Les projets d'investissement privé de 750 M$ ne courent pas les rues à Montréal et pourtant, celui de Petro-Canada ne suscite pas beaucoup d'enthousiasme.

Hélène Baril

Les projets d'investissement privé de 750 M$ ne courent pas les rues à Montréal et pourtant, celui de Petro-Canada ne suscite pas beaucoup d'enthousiasme.

C'est que, malgré l'importance des sommes requises, l'accroissement de la capacité de la raffinerie ne créera pas d'emplois, comme c'est généralement le cas dans le secteur pétrolier.

Les 750 millions serviront à construire une unité de cokéfaction, pour améliorer le traitement des résidus de pétrole et en tirer davantage d'essence et autres produits finis.

Résultat: la capacité de production de la raffinerie augmenterait de 10 %, soit de 130 000 à 145 000 barils par jour, si le projet se réalise. Les travaux dureraient deux ans, pour se terminer en 2009. Selon le porte-parole de Petro-Canada, Andrew Pelletier, le cokeur, d'une hauteur de 30 étages, serait construit sur un emplacement actuellement occupé par une quinzaine de réservoirs, qui seraient détruits.

Les émissions de gaz dans l'atmosphère seraient conformes aux exigences réglementaires, affirme-t-il.

Examen du projet

Malgré cette assurance, des voix se sont élevées pour réclamer un examen du projet par le Bureau d'audiences publiques sur l'environnement. « On n'est pas contre le projet, mais on voudrait que le BAPE l'examine », a fait savoir le porte-parole du parti d'opposition à la mairie de Montréal, Robert Bousquet.

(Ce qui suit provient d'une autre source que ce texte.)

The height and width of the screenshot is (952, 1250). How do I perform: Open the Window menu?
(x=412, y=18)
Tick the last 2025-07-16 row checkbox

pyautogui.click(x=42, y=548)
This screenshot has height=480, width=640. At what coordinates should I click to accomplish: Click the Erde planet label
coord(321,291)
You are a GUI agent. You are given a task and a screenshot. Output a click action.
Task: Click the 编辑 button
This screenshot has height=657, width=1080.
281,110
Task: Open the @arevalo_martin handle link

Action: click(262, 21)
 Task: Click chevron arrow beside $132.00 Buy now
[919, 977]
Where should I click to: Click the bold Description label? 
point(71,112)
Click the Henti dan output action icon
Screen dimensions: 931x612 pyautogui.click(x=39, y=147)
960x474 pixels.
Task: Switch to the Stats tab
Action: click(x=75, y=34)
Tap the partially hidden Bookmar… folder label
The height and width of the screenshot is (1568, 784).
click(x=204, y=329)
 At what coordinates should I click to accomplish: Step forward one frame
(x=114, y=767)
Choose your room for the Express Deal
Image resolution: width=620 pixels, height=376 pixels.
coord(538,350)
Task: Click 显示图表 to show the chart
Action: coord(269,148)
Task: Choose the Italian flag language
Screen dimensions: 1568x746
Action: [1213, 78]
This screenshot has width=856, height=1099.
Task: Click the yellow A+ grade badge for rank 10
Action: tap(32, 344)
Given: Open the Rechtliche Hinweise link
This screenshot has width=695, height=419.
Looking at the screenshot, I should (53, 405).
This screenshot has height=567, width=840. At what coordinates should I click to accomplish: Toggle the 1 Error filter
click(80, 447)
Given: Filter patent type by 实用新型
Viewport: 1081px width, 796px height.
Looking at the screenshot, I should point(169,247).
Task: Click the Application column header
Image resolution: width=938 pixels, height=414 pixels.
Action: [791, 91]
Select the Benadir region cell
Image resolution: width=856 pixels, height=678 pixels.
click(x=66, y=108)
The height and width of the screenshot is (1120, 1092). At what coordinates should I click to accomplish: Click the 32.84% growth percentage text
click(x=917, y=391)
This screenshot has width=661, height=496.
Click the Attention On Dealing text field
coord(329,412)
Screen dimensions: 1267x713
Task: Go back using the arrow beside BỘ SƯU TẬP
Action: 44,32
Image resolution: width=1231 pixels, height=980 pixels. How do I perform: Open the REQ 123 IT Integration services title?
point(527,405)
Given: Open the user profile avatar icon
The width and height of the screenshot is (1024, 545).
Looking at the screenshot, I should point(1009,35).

Le projet de Petro-Canada n'est pas assujetti à la procédure d'audiences publiques, mais il pourrait l'être si le ministre de l'Environnement l'ordonne.

Petro-Canada a investit plus de 100 millions par année depuis cinq ans pour améliorer la performance de sa raffinerie de Montréal, dont la construction remonte à 1954. Shell vient d'investir 200 millions pour réduire la teneur en soufre de sa raffinerie de Montréal, qui a plus de 70 ans.

À Lévis, Ultramar dépense aussi des centaine de millions par année pour augmenter la production de sa raffinerie, la plus importante au Québec avec 215 000 barils par jour.

Ultramar veut aussi investir 250 millions dans un pipeline entre sa raffinerie de Lévis et Montréal, un projet qui est actuellement examiné par le BAPE.